Exaltando a liberdade individual e a autonomia, é fácil perder de vista a
nossa dependência dos outros e a responsabilidade diante do outro.”
A Nova Evangelização não é um programa,
disse Dom Eterovic. Trata-se de um modo de pensar, de ver e de agir. “É
como uma lente através da qual vemos as oportunidade de proclamar
novamente o Evangelho. É também um sinal de que o Espírito Santo
continua a trabalhar ativamente na Igreja.”
Para o Secretário-Geral do Sínodo, no
centro da Nova Evangelização está a renovada proposta do encontro com o
Senhor Ressuscitado, o seu Evangelho e a sua Igreja àqueles que não
acham mais atraente a mensagem da Igreja.

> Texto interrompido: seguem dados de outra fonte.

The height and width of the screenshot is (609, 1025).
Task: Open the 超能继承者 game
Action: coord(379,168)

Foi apresentado o “Relatório antes da
discussão”, apresentado pelo relator-geral da Assembleia sinodal, o
arcebispo de Washington, Cardeal Donald Wuerl. Em seguida, o arcebispo
de Hong Kong, Cardeal John Tong Hon, dirigiu aos Padres sinodais
palavras vibrantes: recordou o temor do regime comunista vivido por
parte de tantas famílias da diocese, antes da anexação da cidade à
China, 1997.
Depois, o Cardeal Tong Hon recordou três
princípios fundamentais da evangelização: a comunhão tanto com Deus
quanto como os homens, em particular, com os pobres; o serviço entendido
como doação de si e a doutrina, ou seja, aquele encontro pessoal com
Cristo que nos leva a ser suas testemunhas:
“Devemos ser testemunhas zelosas da nossa fé” – concluiu o bispo de Hong Kong.

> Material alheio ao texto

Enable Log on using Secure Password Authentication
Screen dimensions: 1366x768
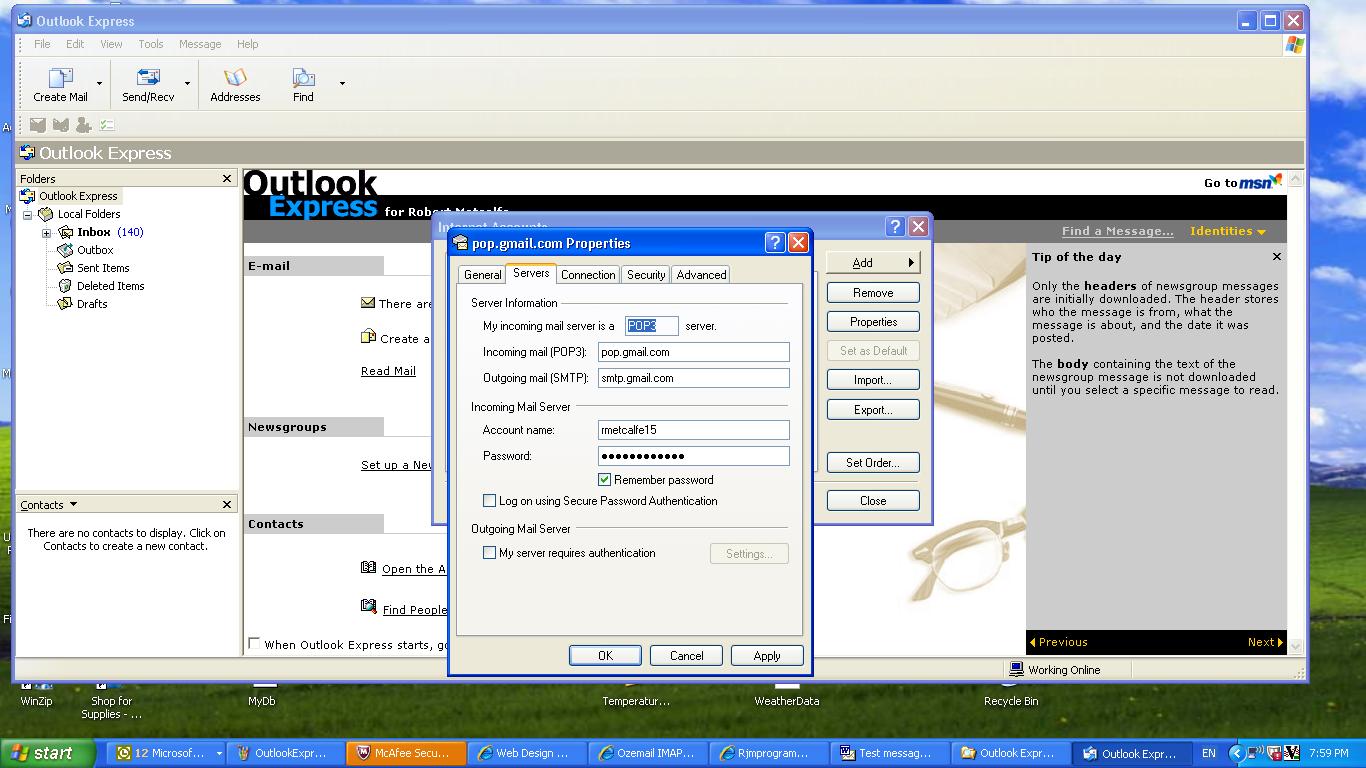pos(490,501)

Ao término da primeira sessão dos
trabalhos, realizou-se na Sala de Imprensa da Santa Sé, no Vaticano, um
encontro do qual participaram o arcebispo de Washington e relator-geral
do Sínodo, Cardeal Donald Wuerl, e o presidente do Pontifício Conselho
das Comunicações Sociais, Dom Claudio Maria Celli.

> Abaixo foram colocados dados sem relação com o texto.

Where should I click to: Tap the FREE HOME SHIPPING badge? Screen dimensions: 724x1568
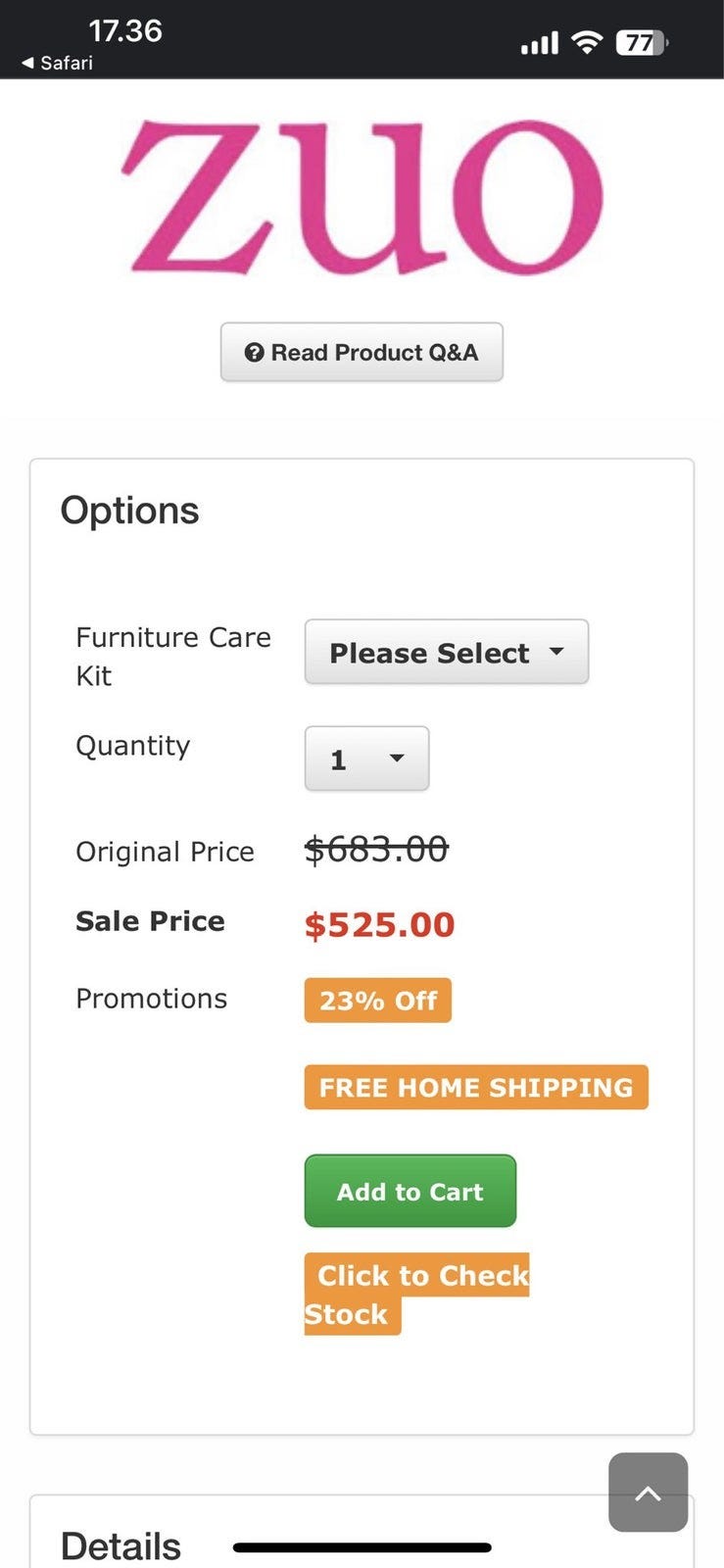tap(476, 1088)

“Anunciar o Evangelho num contexto
caracterizado pelas novas tecnologias. Esse é um dos principais desafios
da nova evangelização”, afirmou Dom Celli ressaltando com precisão um
dos temas mais difíceis que os Padres sinodais deverão abordar na
definição dos objetivos da nova evangelização.
Por sua vez, o Cardeal Wuerl disse que
dentre os principais temas evidenciados pelo Sínodo encontra-se o da
recuperação de uma correta identidade católica: tanto entre os jovens
adultos, quanto naqueles que se distanciaram da fé.
O purpurado explicou que uma escassa
consciência de identidade torna difícil também a relação e o diálogo em
âmbito ecumênico. Uma das bases das quais partir novamente no complexo
percurso da nova evangelização nos é dada pelo Catecismo da Igreja
Católica, do qual estamos para celebrar o 20º aniversário.
Mas como transmitir corretamente a
mensagem evangélica, a Palavra de Jesus no atual contexto social, como
encontrar o método justo? Dom Celli falou aos jornalistas de uma Igreja
que por sua natureza deve anunciar o Evangelho, e se não o faz, trai a
sua vocação.
O problema não é tecnológico, mas de
método: “É preciso entender como a Igreja pode dialogar com os homens e
as mulheres de hoje, entrando em sintonia com eles, partilhando
alegrias, esperanças, dificuldades e tensões”, explicou o presidente do
Pontifício Conselho das Comunicações Sociais.